Açıkçası ben Başbakan
Tayyip Erdoğan'dan bu konuda son derece umutluydum.
Çünkü seçimlerden önce özellikle yabancı yatırımcıların işlerini yokuşa sürmeyeceklerini, işlemleri azaltacaklarını ve bunu bir masa etrafında toplayıp, bir günde bitirilebilecek hale getireceklerini söylemişti.
Yabancı sermayeyi çekmeyi beceren ülkelerde olduğu gibi istim arkadan gelse bile yatırım yapılacak bir ortam sağlanacaktı.
Bu önemliydi, çünkü Türkiye'deki bürokrasi yatırımların önündeki en büyük engeldi.
Yerli yabancı ayırt edilmeksizin herkese büyük zorluklar çıkartılıyordu. Zaten hassas olan yabancı sermaye bu yüzden gelmiyor, gelen geldiğine pişman oluyor, fırsatını bulansa ilk fırsatta kaçıyordu. Bu bugüne kadar yapılmamıştı ama AKP iktidarı yapar diye umuyordum.
Çünkü
Erdoğan ‘‘piyasa’’ dilini anlar gibi duruyordu ve elinde bunu yapacak iktidar gücü vardı.
Allah var, adamlar gelir gelmez zor bir gündemle karşılaştılar ama zor bir dönemden geçiliyor diye Türkiye'nin
‘‘rutin’’ meselelerini de görmezden gelmeye hakları yok.
Yatırımların önünü açmanın savaşla mavaşla bir ilgisi yok.
Tam aksine savaş sonrası oluşacak ortam Türkiye açısından çok olumlu.

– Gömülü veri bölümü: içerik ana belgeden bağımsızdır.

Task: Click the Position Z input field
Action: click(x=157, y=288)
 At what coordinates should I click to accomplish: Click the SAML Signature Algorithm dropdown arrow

Yanı başımızda çivi bile üretemeyen ama yeniden imar edilecek bir Irak ve bunun yarattığı birkaç yüz milyar dolarlık bir pazar var.
Bu pazarın kısa vadede asıl pay sahibi olamasak bile coğrafi yakınlık nedeniyle
‘‘taşeronu’’ ve
‘‘tedarikçisi’’ olmamız kaçınılmaz.
Bu bile Türkiye'yi yatırım için cazip hale getirecek bir unsur.
Ama yatırımcının önü açılmazsa bu şans da uçup gidecek.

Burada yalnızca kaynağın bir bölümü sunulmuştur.